Phil Ochs 1940-1976
I met Phil Ochs under duress on the day Robert Kennedy announced for the presidency in 1968. The duress had to do with a review I had just written of Pleasures of the Harbor, an album that as far I was concerned combined the most disastrous aspects of Sgt. Pepper and Waterloo. I find that to socialize with an artist I admire is compromising enough--admiration is never total, and the most high-flown careers fluctuate in patterns that must be documented. How then was I to deal with liking a person whose musicianship I had summed up by postulating that "his guitar playing would not suffer much were his right hand webbed."
Nevertheless, I suspected I'd like him; what I didn't anticipate was how much. The Elvis Presley collage that graced the living room of his Spring Street apartment impressed me straight off. Then we drove with Phil's brother Mike to Newark Airport. Our destination was the UFO coffee house in Columbia, South Carolina, the first outpost of the GI movement that Fred Gardner was then beginning to organize. My purpose was to spread the word as a journalist, Phil's to regale and edify the troops; both of us considered ourselves committed radicals. Yet we both whooped and hollered when Kennedy's announcement was broadcast on the car radio, and I felt a rush akin to comradeship.
Not since Pete Seeger has there been a folksinger of Ochs's stature who could claim his unswerving opposition to political and economic oppression. But Ochs never fell into the trap of purism. He both loved America and respected Americans, and he always remained aware of the elitist pitfalls awaiting those who would shape its art and its politics. He not only believed RFK would cut short the slaughter in Asia, but admired his common touch. And he told a Carnegie Hall audience in 1970: "If there's any hope for a revolution in America, it lies in getting Elvis Presley to become Che Guevara." He was wearing a gold lame suit at the time.
The wit of this suggestion was as typical of Ochs as the seriousness of the conundrum that underlies it; humor is after all the classic consolation for thwarted hopes.
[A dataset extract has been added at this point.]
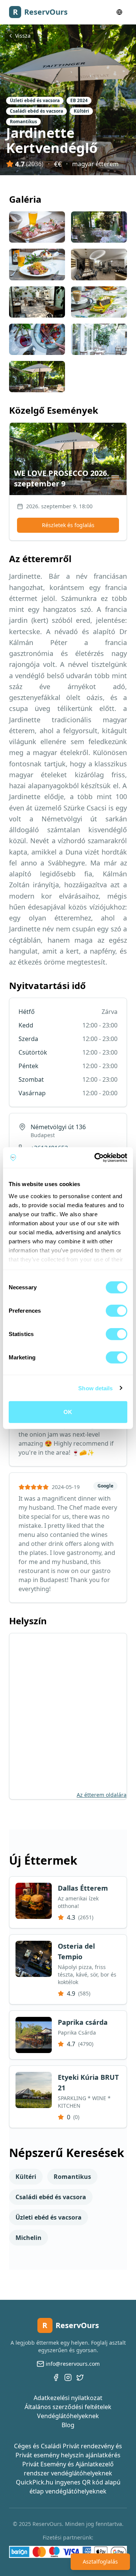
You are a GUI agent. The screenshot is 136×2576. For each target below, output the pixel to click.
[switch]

One reason Ochs, who was the only name performer to show up at Chicago in 1968, could ally himself so freely with the Yippies even though his own political analysis was ultimately more critical than theirs, was simply that he couldn't resist the Abbie and Jerry Show. And in 1973, when he was waylaid in the African port of Dar es Salaam by three thugs who not only took his money but squeezed much of the life out of his larynx, he claimed to have written a song about it: "On the Failure of Socialism in Tanzania." But my own favorite example of his humor was a line in his songbook on a page headed "The Critics Rave": "His guitar playing would not suffer much were his right hand webbed."
Objectively, Ochs's taste for the funny line may not have been at all revolutionary, and the same goes for his fascination with pop. Perhaps he was poorly qualified to answer all the maddening questions about how to effect radical change in a society pervaded by mass communications. But no one else has proven qualified to answer them either, and at least Ochs had the courage and perspicuity to ask. A good many of the fuck-ups in his life--his obsession with his sometime friend Bob Dylan, for instance, as Dylan seemed to forsake Che (and Phil) for Elvis; or his inability to adjust to the comfort of California after he left Elektra for A&M--can be connected in theory to the perplexities that he continued to scrutinize.
That's theory, however. The fact is that he had not written a song in about six years when he hanged himself on April 9, and although he apparently had stopped by the time of his death, he had also been drinking much too heavily for much too long. It would be fatuous to blame his death on Society or Capitalism, and perhaps it is presumptuous for a distant acquaintance like myself to speculate on his death at all. But for the record I'd like to remind everyone of a few reasons why Ochs's last. years weren't as wasted as he himself may have come to believe. One was the "Evening with Salvador Allende" benefit he organized in the spring of 1974--one of the few successful movement events of recent years, scandalously misreported in the press. The other is a worthy young folksinger named Sammy Walker whose career Ochs sponsored last year.
Predictably, I came around to liking Phil Ochs's music, guitar included. My affection no doubt prejudiced me, so it is worth nothing that many observers who care more for folk music than I do I remember both his compositions and his vibrato tenor as close to the peak of the genre. A comment of Bob Dylan's that Ochs often repeated--something fairly sharp to the effect that Ochs should have been a journalist rather than a musician--may have been truer and kinder than either of them realized, for the musicality of Ochs's best songs in no way diminished their impact as news. Ochs studied journalism in college and wrote some interesting essays for the Los Angeles Free Press in the early '70s. We thought occasionally of asking him to try something for The Voice. Right now, I am very, very sorry that we never got around to it.